── Dataset entries

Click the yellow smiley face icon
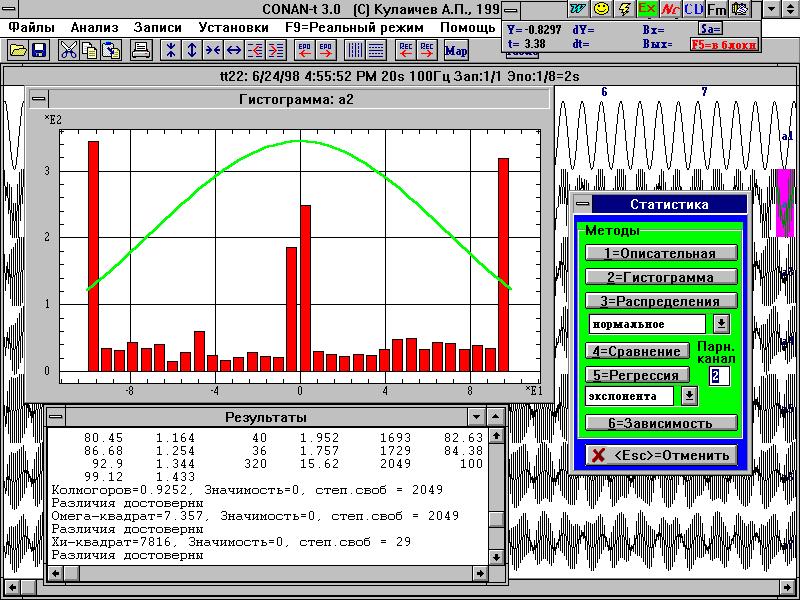This screenshot has height=600, width=800. [x=601, y=9]
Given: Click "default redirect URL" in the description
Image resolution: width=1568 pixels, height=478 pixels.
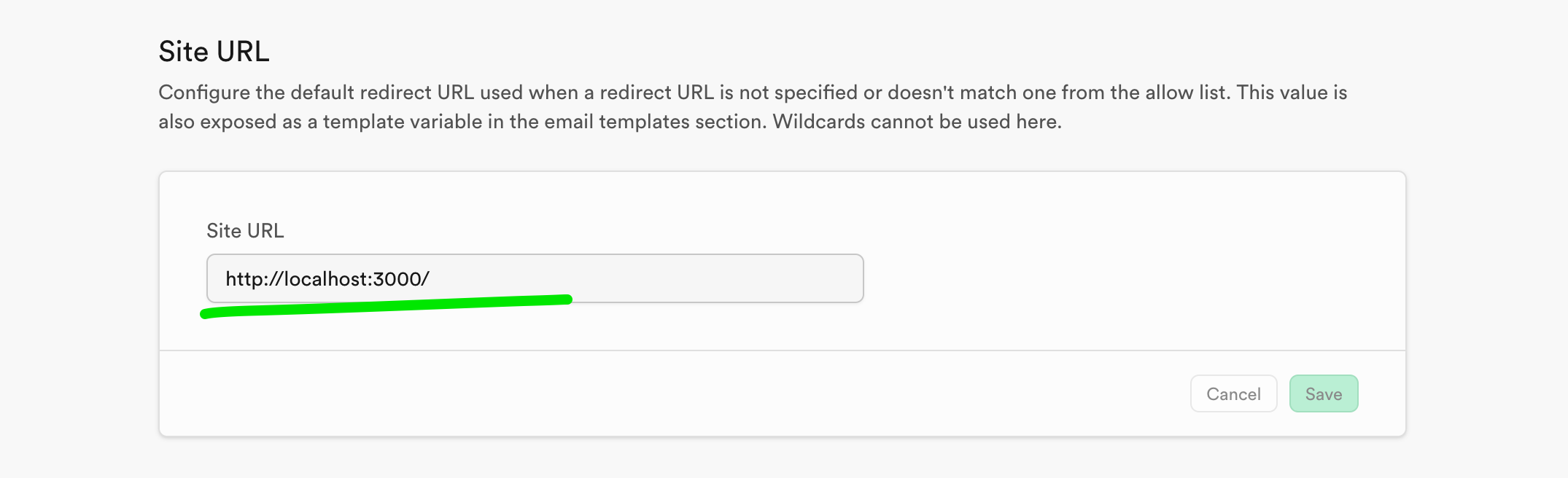Looking at the screenshot, I should tap(382, 93).
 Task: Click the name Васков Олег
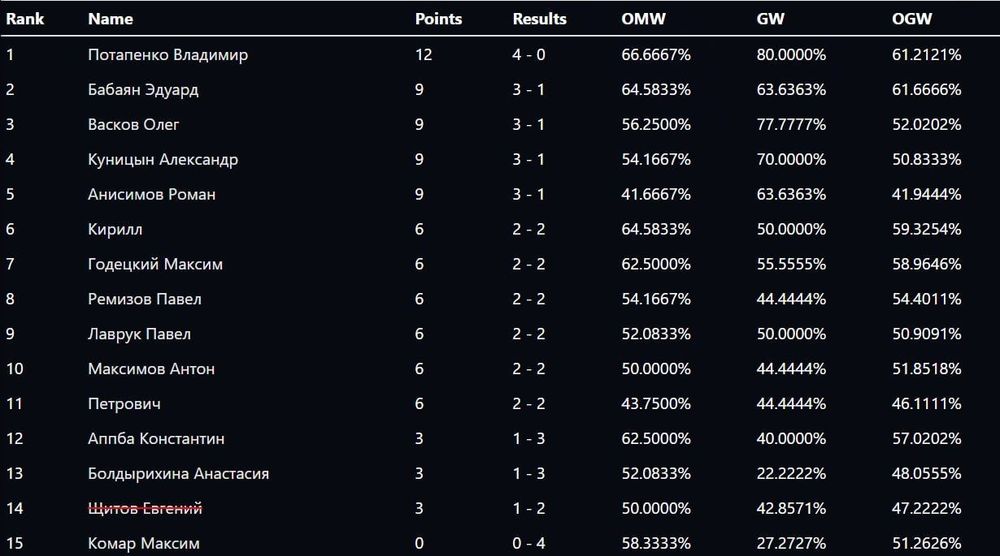tap(134, 125)
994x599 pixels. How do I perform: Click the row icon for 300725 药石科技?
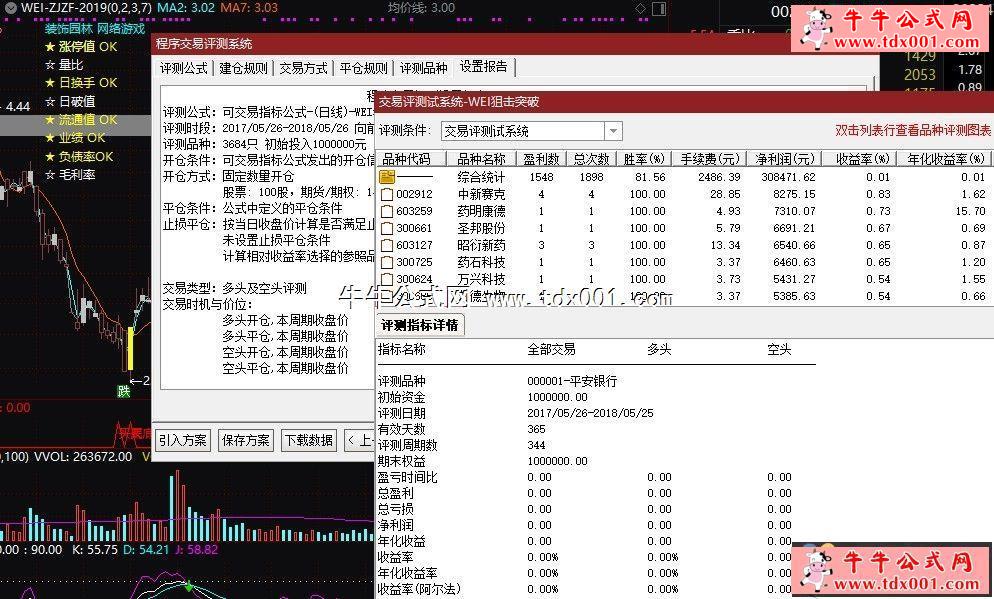point(387,262)
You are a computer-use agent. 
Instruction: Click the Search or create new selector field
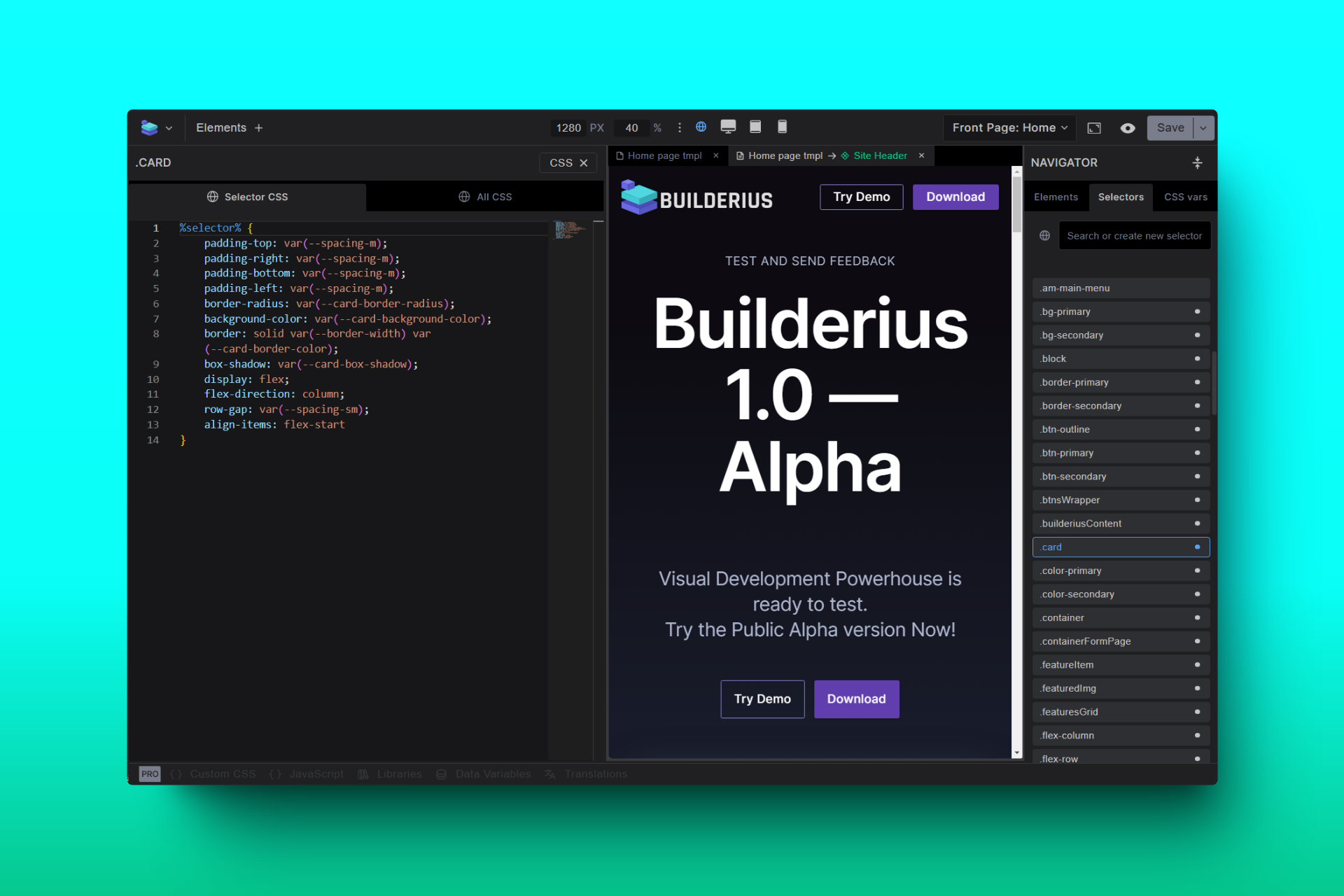click(1131, 235)
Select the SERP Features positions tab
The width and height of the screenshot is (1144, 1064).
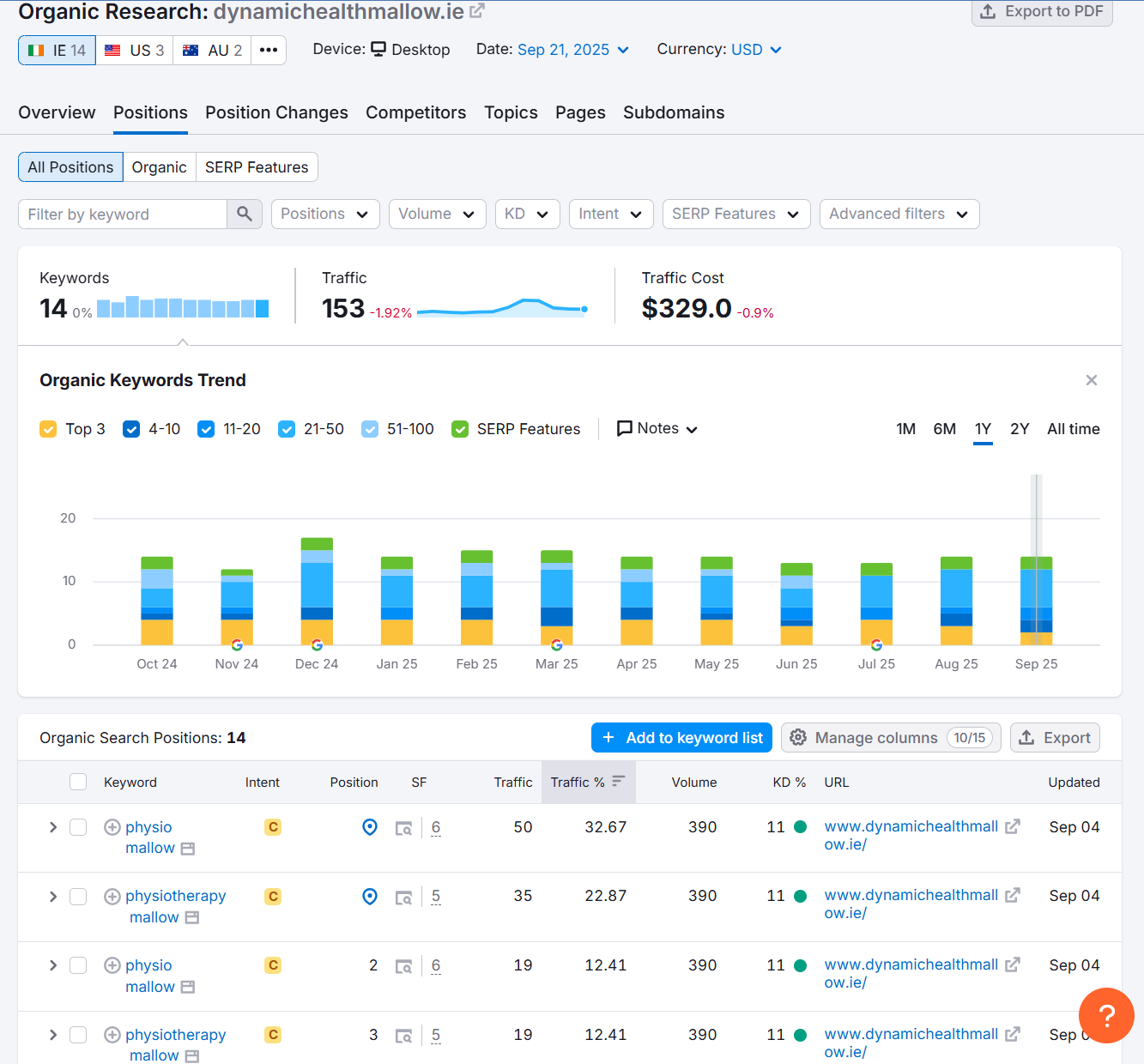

────

▶ [Try it] Omit each image and transcribe the remaining records word for word.

▶ [Solution for this task]
Click the yellow smiley face icon
This screenshot has height=600, width=800. [x=601, y=9]
Given: Click "default redirect URL" in the description
Image resolution: width=1568 pixels, height=478 pixels.
Looking at the screenshot, I should tap(382, 93).
 Task: Click the name Васков Олег
tap(134, 125)
994x599 pixels. How do I perform: Click the row icon for 300725 药石科技?
point(387,262)
You are a computer-use agent. 
Instruction: Click the Search or create new selector field
click(1131, 235)
Select the SERP Features positions tab
The width and height of the screenshot is (1144, 1064).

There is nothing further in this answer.